Chef, Puppet, Ansible, & Salt vs Pulumi
Chef, Puppet, Ansible, and Salt are all popular configuration management tools. These tools help you install and manage software on existing cloud infrastructure, either for bootstrapping a virtual machine, or patching one. They do not attempt to solve the problem of provisioning or updating infrastructure, containers, or serverless resources.
Pulumi is fundamentally different than these tools and works great alongside them. Pulumi manages provisioning and updating of your cloud infrastructure and applications, including virtual machines, containers, databases, hosted cloud services, and serverless functions.
Pulumi uses expressive, general-purpose languages, much like some configuration management tools, to define cloud requirements and desired infrastructure state. The Pulumi tool then takes these descriptions and can manage multiple environments to ensure that your infrastructure is always up to date, either through its CLI or in a hosted CI/CD scenario.

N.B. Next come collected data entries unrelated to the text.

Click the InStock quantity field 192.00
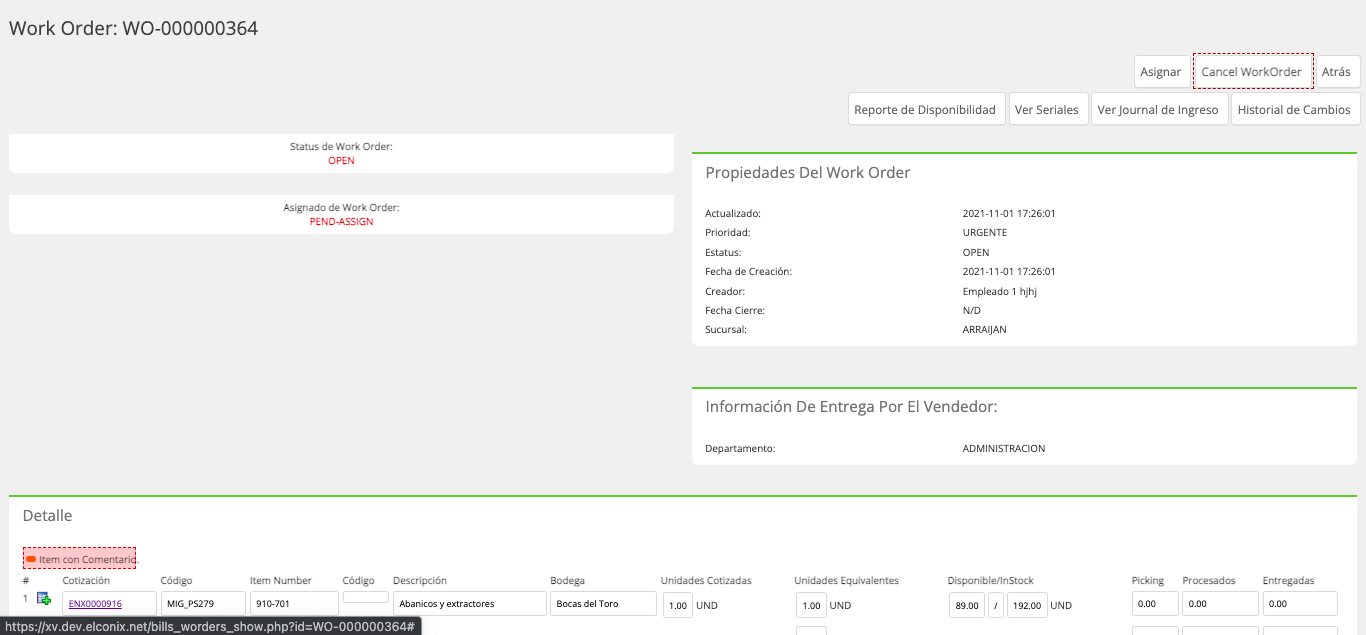Screen dimensions: 1366x635 pos(1027,605)
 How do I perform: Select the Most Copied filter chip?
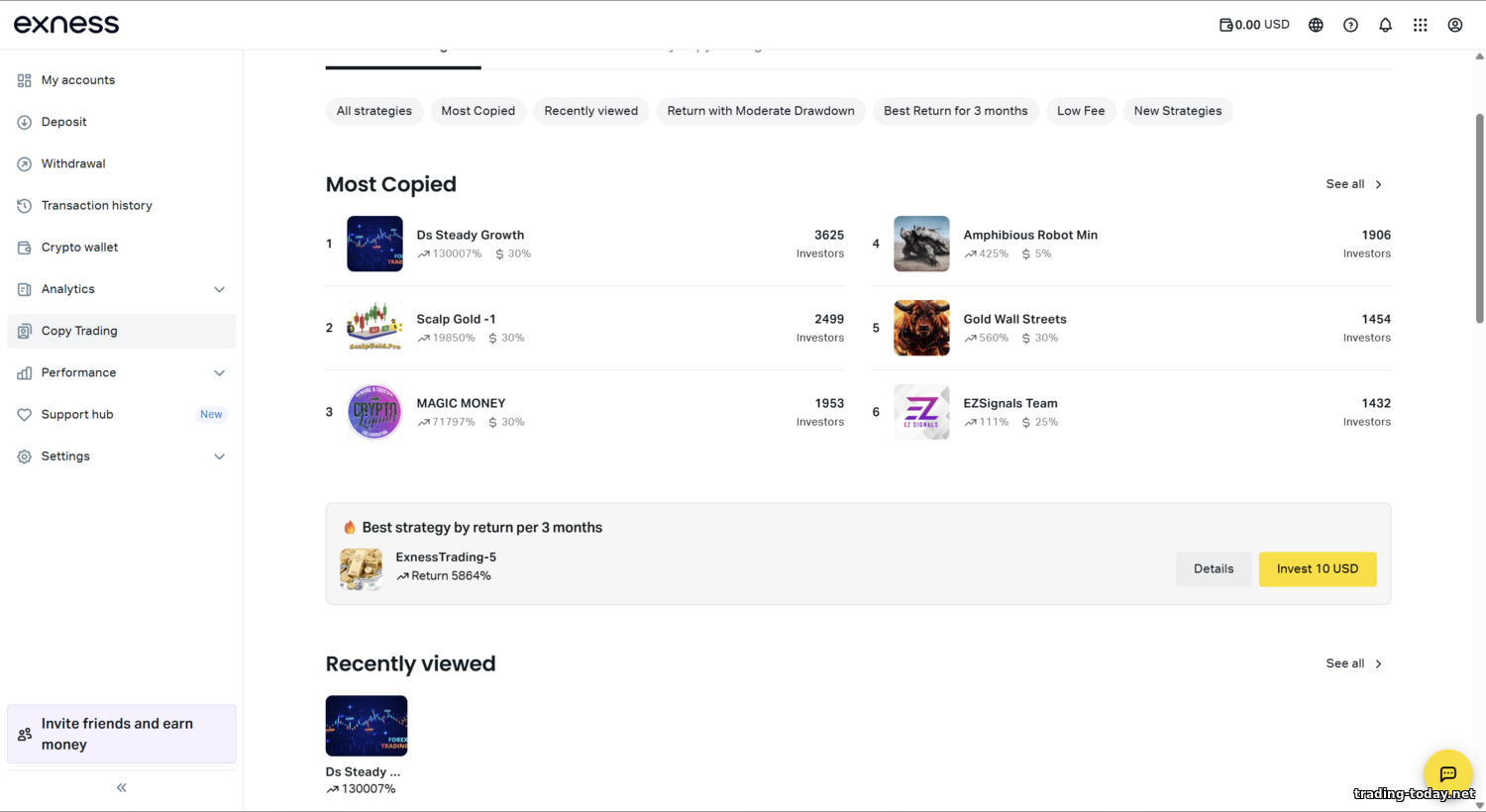click(478, 111)
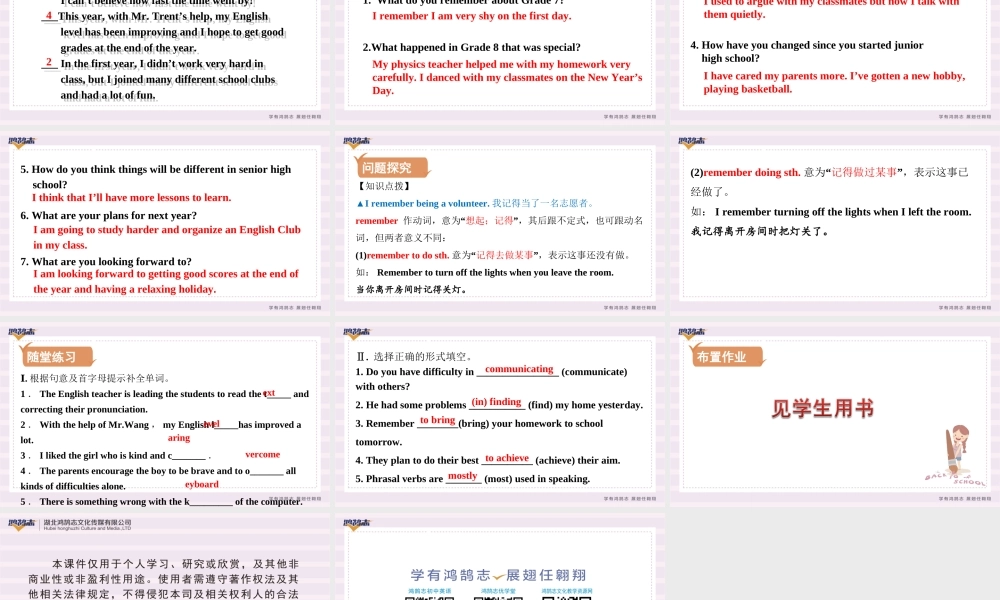Click the 【知识点拨】 heading on the grammar slide
The image size is (1000, 600).
383,188
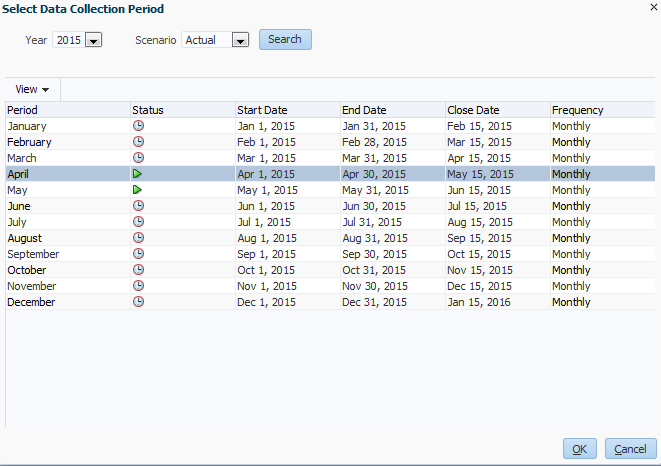Click the green play icon for May
This screenshot has width=661, height=466.
coord(138,190)
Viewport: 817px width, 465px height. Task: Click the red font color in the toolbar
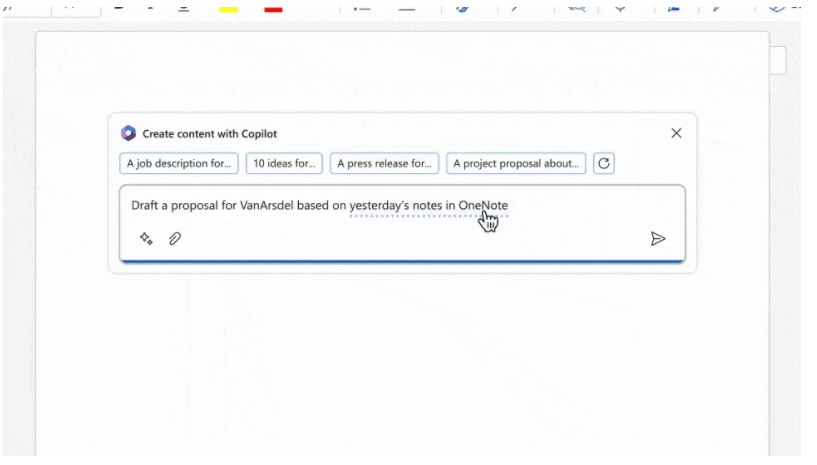click(273, 8)
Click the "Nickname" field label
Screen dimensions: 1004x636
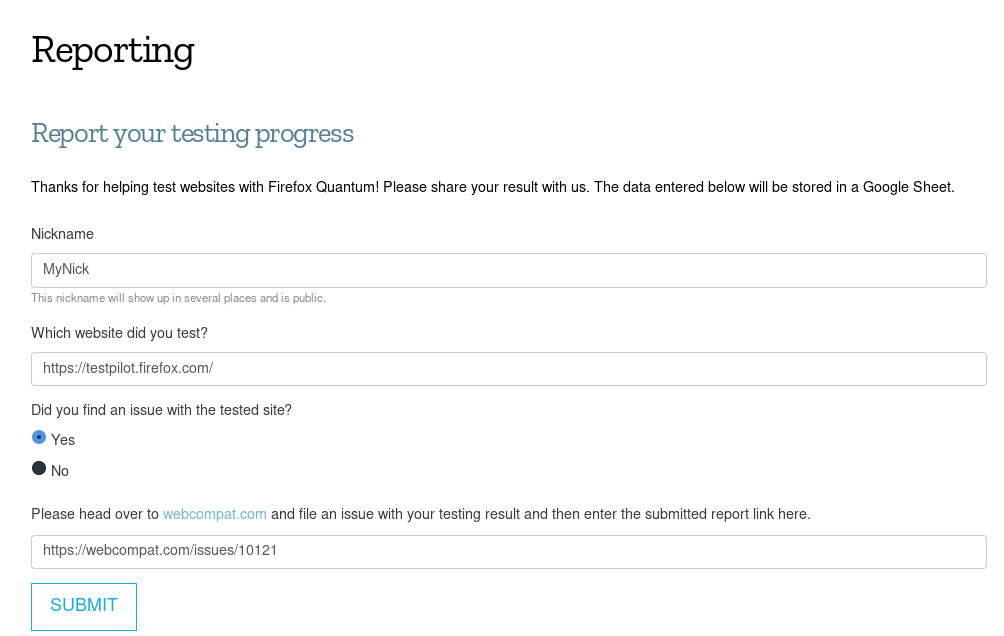pyautogui.click(x=62, y=234)
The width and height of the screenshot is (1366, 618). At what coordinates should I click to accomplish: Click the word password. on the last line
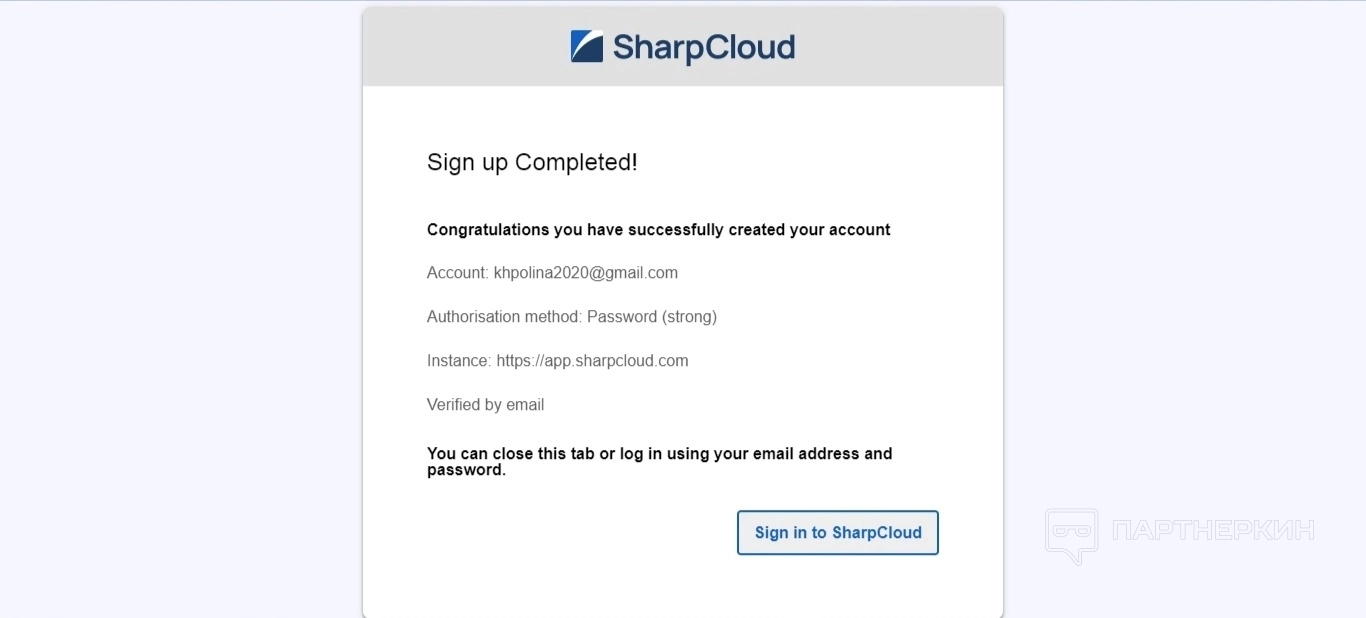pyautogui.click(x=466, y=470)
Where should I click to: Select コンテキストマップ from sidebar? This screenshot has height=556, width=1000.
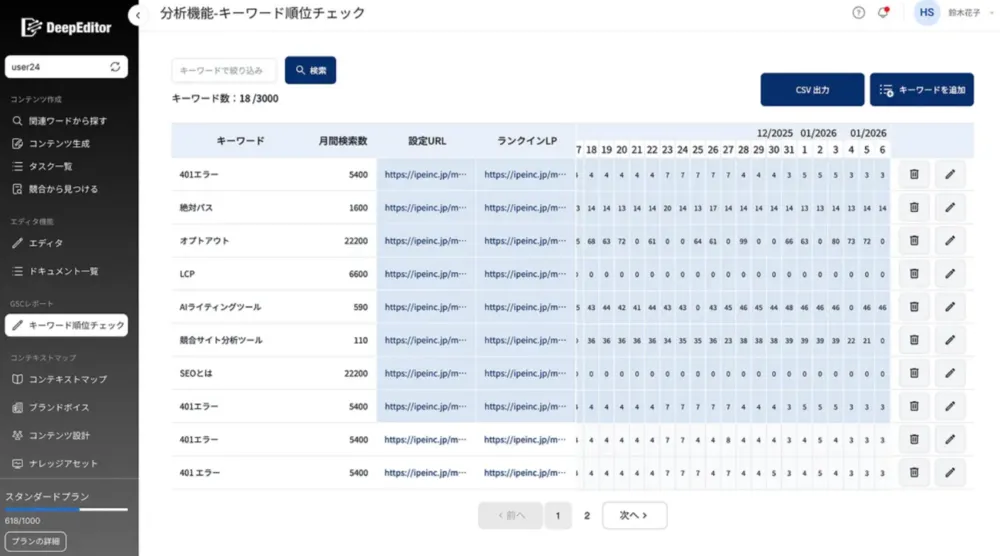[67, 379]
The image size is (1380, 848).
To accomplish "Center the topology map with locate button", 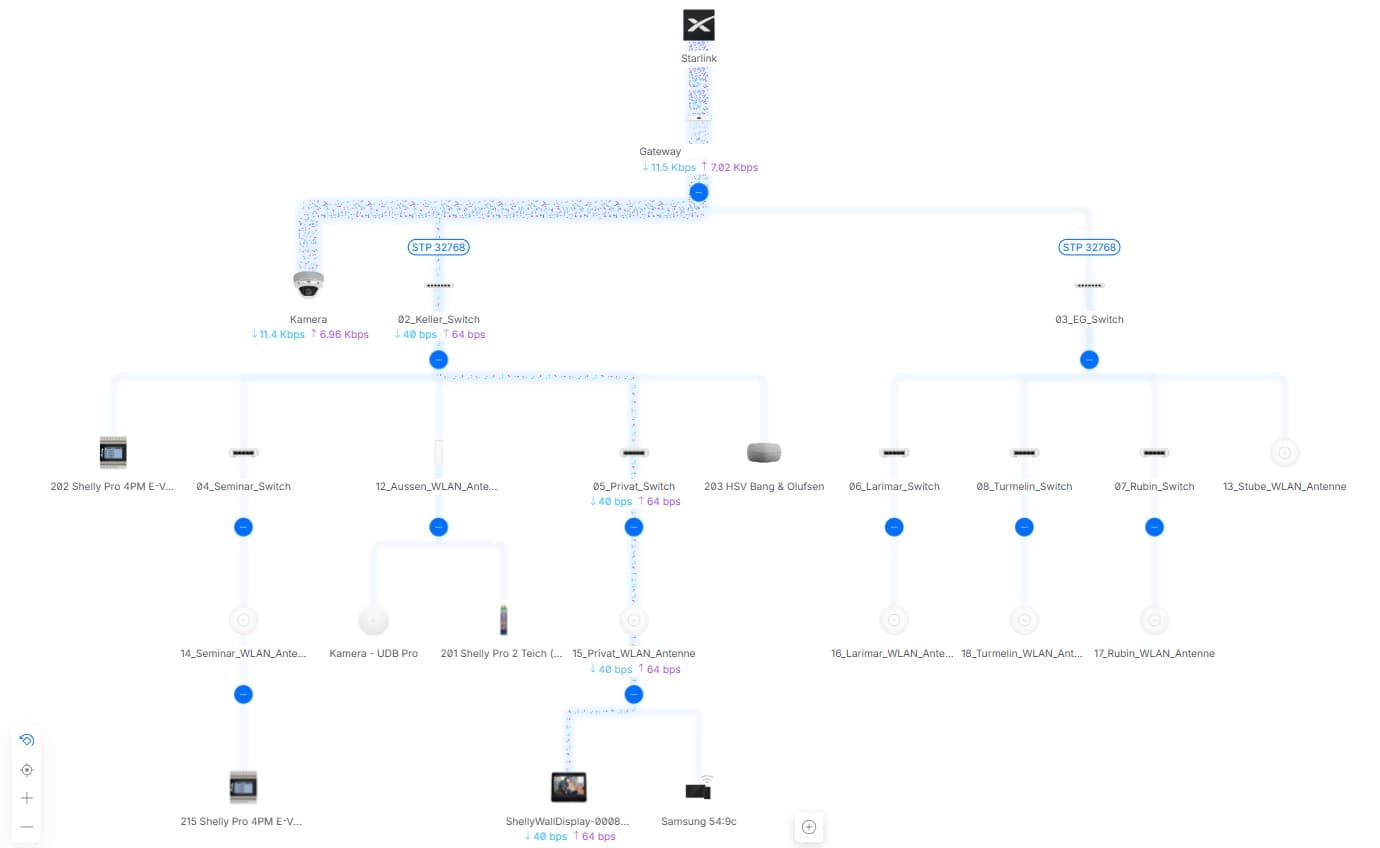I will [27, 770].
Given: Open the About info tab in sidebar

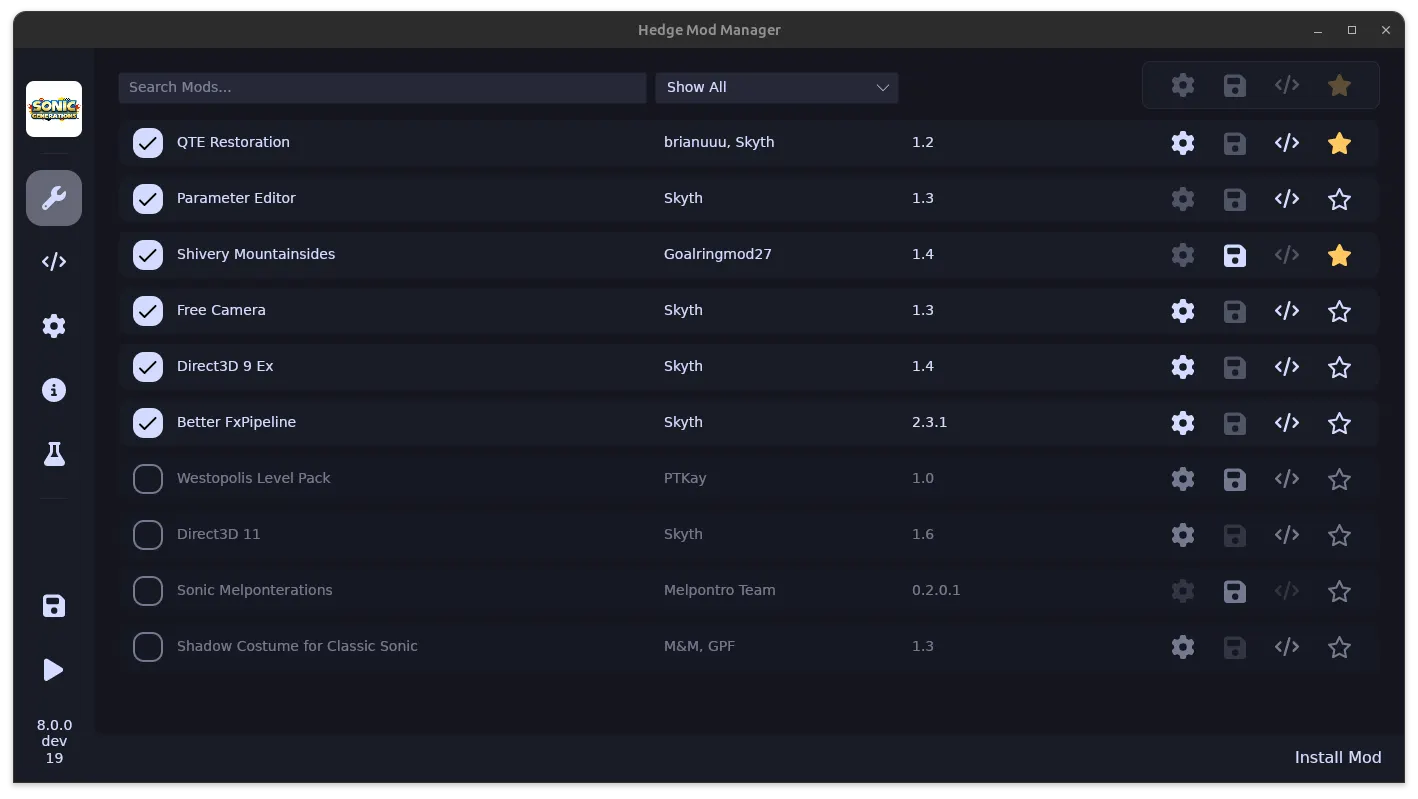Looking at the screenshot, I should pyautogui.click(x=54, y=390).
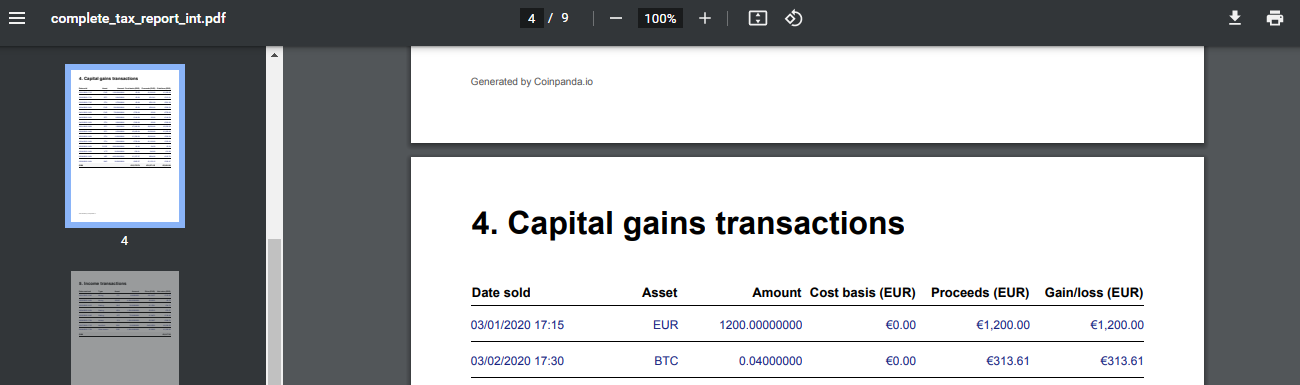Toggle the sidebar hamburger menu

tap(17, 18)
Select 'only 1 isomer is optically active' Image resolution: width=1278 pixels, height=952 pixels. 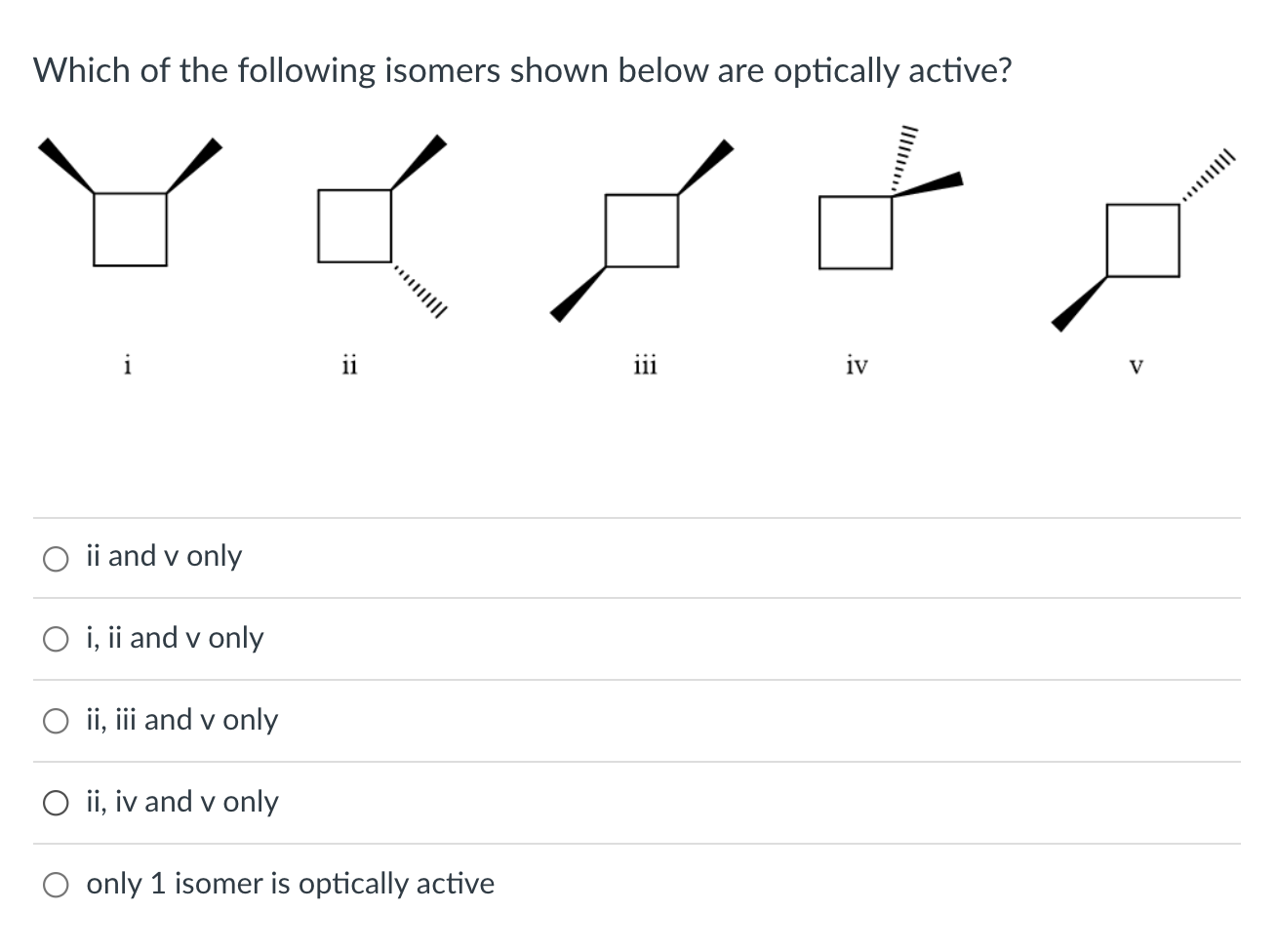pos(56,886)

Pulumi works well with modern “immutable infrastructure” architectures, where bootstrapping and patching are unnecessary. In such cases, configuration management is not needed in the usual sense. Pulumi also works well with classical approaches to infrastructure, however, which often entail virtual machines and where continuing to use a configuration tool in conjunction is easy. In either case, Pulumi will help on your path to cloud native architectures.